After all, Hagrid was so fond of magical creatures that losing this big fellow would undoubtedly break his heart.

"Is your injury alright?" Kasenhis turned to look at Snape.

"The teeth of a three-headed dog are imbued with dark magic. Healing potions and dittany won't work. It'll have to heal on its own."

"Uh, do you want me to help? Maybe a wheelchair? Don't worry, completely magic-powered, no need for you to push the wheels yourself."

"No need," Snape said, his expression twitching slightly.

"Alright, but if you ever need anything, feel free to send a student my way—with a sealed envelope."

"... If I need anything, I'll let you know," Snape replied stiffly.

"Understood. Want me to help you back to your office?"

"Thank you, but I can manage."

With a face like thunder, Snape hobbled off on his own. Meanwhile, the two notifications of increased approval from Snape that popped up in Kasenhis' mind utterly betrayed the stoic persona the man was trying so hard to maintain.

"This is pure tsundere behavior," Kasenhis muttered in disbelief.

Back in his office, he glanced at the schedule propped up on his desk. No classes tomorrow—excellent. That meant he could stay up late tonight, or even skip sleep altogether.

Once again, he marveled at how cushy the life of a Hogwarts elective course professor was compared to the main subject professors, who juggled seven years of students across four houses, practically running full schedules every single day.

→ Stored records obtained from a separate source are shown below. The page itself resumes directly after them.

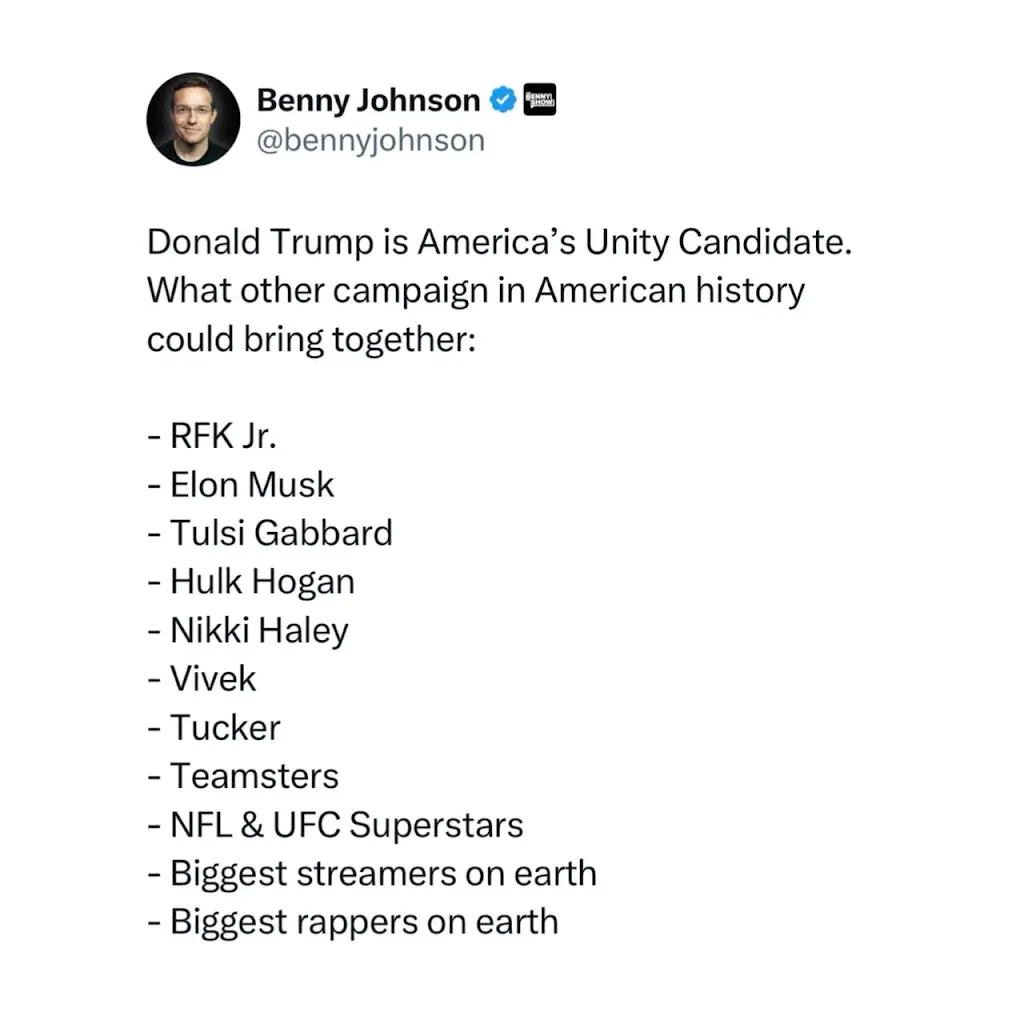Click the "Biggest rappers on earth" line
The height and width of the screenshot is (1024, 1024).
tap(364, 921)
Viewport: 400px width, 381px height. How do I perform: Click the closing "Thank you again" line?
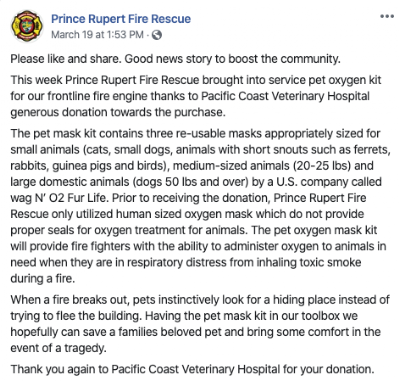click(192, 369)
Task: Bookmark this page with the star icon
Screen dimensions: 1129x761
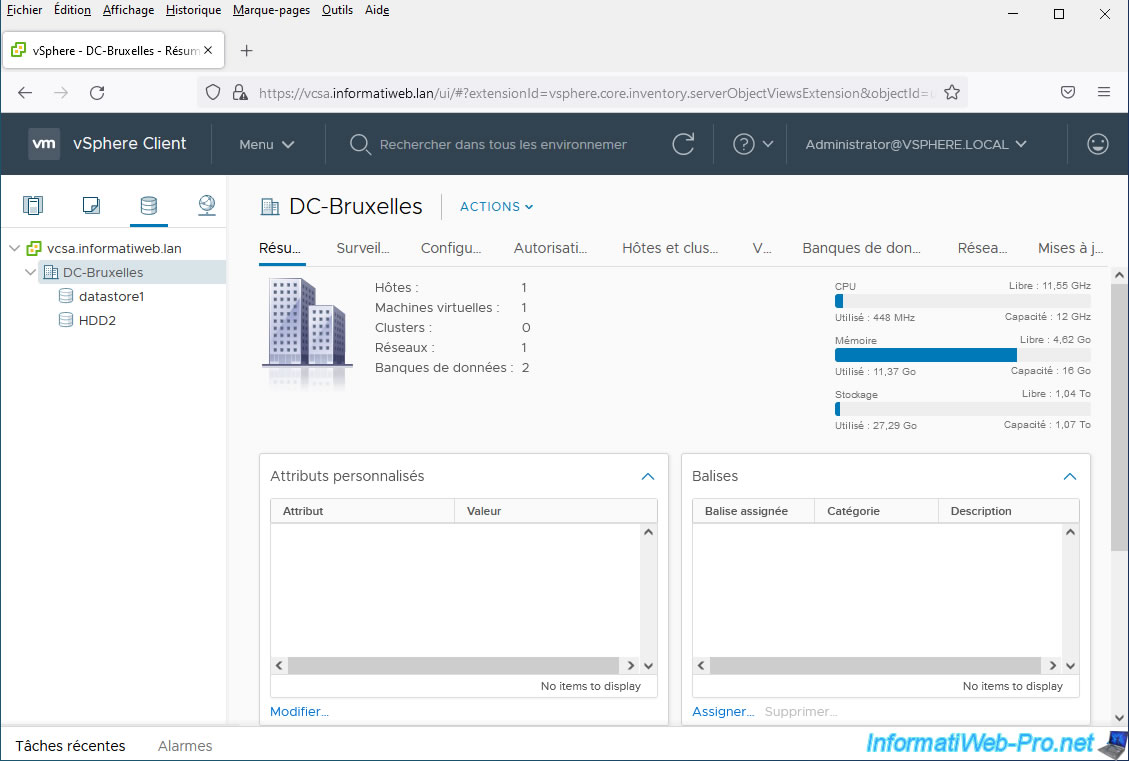Action: click(951, 92)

Early mornings, back-to-back classes—nonstop.

Elective professors, on the other hand, lived the dream.

Since students could choose whether to take their courses, most years combined all four houses into a single class.

He only had four sessions a week. 

If Kasenhis wanted to push himself, he could cram all four sessions into one day and enjoy a six-day weekend. A glorious one-day-on, six-days-off arrangement.

But he hadn't dared to take that route. First, it would be exhausting. Second, pulling off a one-day workweek was bound to attract the attention of... certain unspeakable forces.

Specifically, Albus Dumbledore.

Kasenhis' imagination began to run wild, painting vivid mental images of Dumbledore's serene yet piercing gaze assigning him a mountain of additional tasks. 

With that ominous thought, he successfully talked himself out of the peaceful notion of spending the evening quietly listening to records in his office.